(READING PASSAGE):
# # #
4. never being able to fit in
5. knowing all the bad things are true; being lazy, looser, ugly, untalented, and stupid.
6. what’s the point?
things to live for:
1. potential of being something great
2. love of people i trust
3. the future
4. finding trusting friends
5. sadness brought to family
6. feeling better later
so, 6 things to live for and six things to die for
things i want:
york prep to never know why or how i died
to be forgotten
only family is invited to the funeral
for death to be painless
and finally for everyone to move on and know i am sorry but this is for the best
His psychiatrist said, “in psychiatry, bipolar is our cancer.” Of Evan’s suicide note he said, “it’s crazy, but it’s done so sanely,” and that the hypersanity of it was its insanity.
We have no way of knowing whether his death was painless, but the other four things Evan said he wanted, were not adhered to. When the funeral party reached the graveyard, in the pouring rain, the hole hadn’t been dug, “oh he’s laughing,” said his mom, “you better believe it.” Somebody says firmly, “We’ll do it!” but they don’t.
“When somebody is that deep and far into depression, and in such incredible pain, there’s nothing you can do,” wept Scott’s fiancé, as the camera panned over the place where Evan died.
The end of the documentary takes place 14 months later, harking back to the intro scenes, with the family building a barn at Wellspring (where Evan was for milieu therapy) as a memorial to Evan and to help future patients.
# # #
(SOURCE DATA):

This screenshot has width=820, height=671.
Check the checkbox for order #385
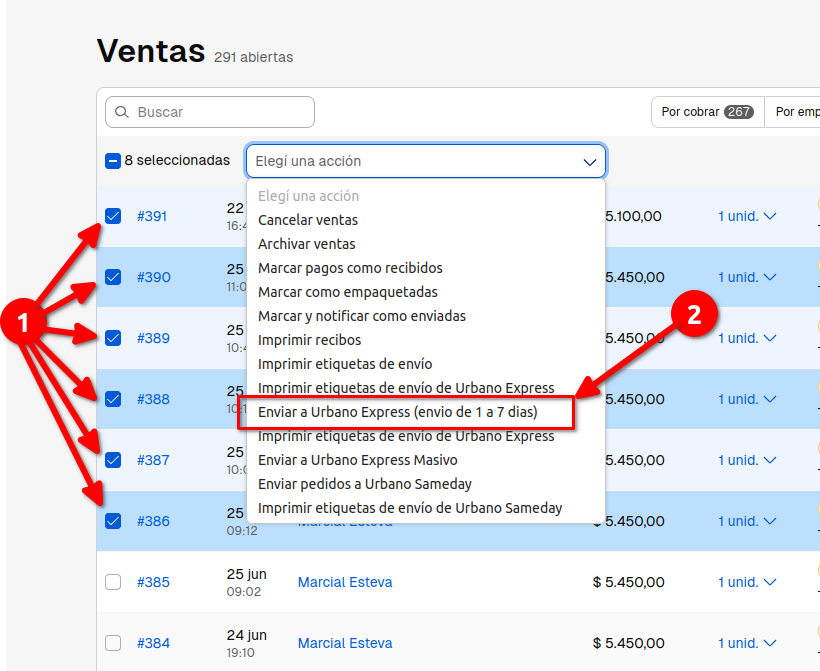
# # #
(TASK BRIEF): In the passage about the documentary, where does the family build a barn at the end?

(ANSWER BELOW): At Wellspring, where Evan was for milieu therapy.